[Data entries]
○ ○ ○ ○ ○ ○ ○
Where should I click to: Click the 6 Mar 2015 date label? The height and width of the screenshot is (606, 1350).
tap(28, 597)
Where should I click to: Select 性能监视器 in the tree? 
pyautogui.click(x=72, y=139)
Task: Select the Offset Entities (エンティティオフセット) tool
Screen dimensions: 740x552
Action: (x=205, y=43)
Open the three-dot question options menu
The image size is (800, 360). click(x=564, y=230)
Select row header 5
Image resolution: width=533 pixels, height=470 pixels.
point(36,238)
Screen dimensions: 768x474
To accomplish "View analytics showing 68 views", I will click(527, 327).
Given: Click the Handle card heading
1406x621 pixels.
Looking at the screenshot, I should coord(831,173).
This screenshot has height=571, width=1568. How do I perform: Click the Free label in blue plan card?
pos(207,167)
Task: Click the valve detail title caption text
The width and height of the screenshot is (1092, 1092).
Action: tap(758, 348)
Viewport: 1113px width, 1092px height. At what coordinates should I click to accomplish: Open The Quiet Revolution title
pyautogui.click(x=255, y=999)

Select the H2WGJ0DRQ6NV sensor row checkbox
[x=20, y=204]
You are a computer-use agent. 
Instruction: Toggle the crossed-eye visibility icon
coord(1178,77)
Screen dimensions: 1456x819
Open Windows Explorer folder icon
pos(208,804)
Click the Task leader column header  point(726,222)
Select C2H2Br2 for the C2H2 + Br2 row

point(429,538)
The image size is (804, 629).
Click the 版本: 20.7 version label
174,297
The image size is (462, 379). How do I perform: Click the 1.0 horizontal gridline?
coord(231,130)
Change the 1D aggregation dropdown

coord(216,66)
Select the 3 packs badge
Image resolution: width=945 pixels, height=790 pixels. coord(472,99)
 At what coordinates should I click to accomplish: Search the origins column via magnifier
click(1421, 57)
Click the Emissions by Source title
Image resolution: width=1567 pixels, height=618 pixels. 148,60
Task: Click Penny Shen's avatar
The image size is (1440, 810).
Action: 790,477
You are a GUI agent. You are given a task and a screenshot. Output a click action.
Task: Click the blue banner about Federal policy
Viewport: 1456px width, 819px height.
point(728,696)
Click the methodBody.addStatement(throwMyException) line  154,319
○ ○ ○ ○ ○ ○ ○
▸ Exercise brief: Put the records into a numbered list, beginning at the line containing "At what coordinates should I click to accomplish: Search" and continuing through the line containing "Action: 790,477", leaving out any blank lines.

▸ Right answer:
1.  At what coordinates should I click to accomplish: Search the origins column via magnifier
2. click(1421, 57)
3. Click the Emissions by Source title
4. Image resolution: width=1567 pixels, height=618 pixels. 148,60
5. Task: Click Penny Shen's avatar
6. The image size is (1440, 810).
7. Action: 790,477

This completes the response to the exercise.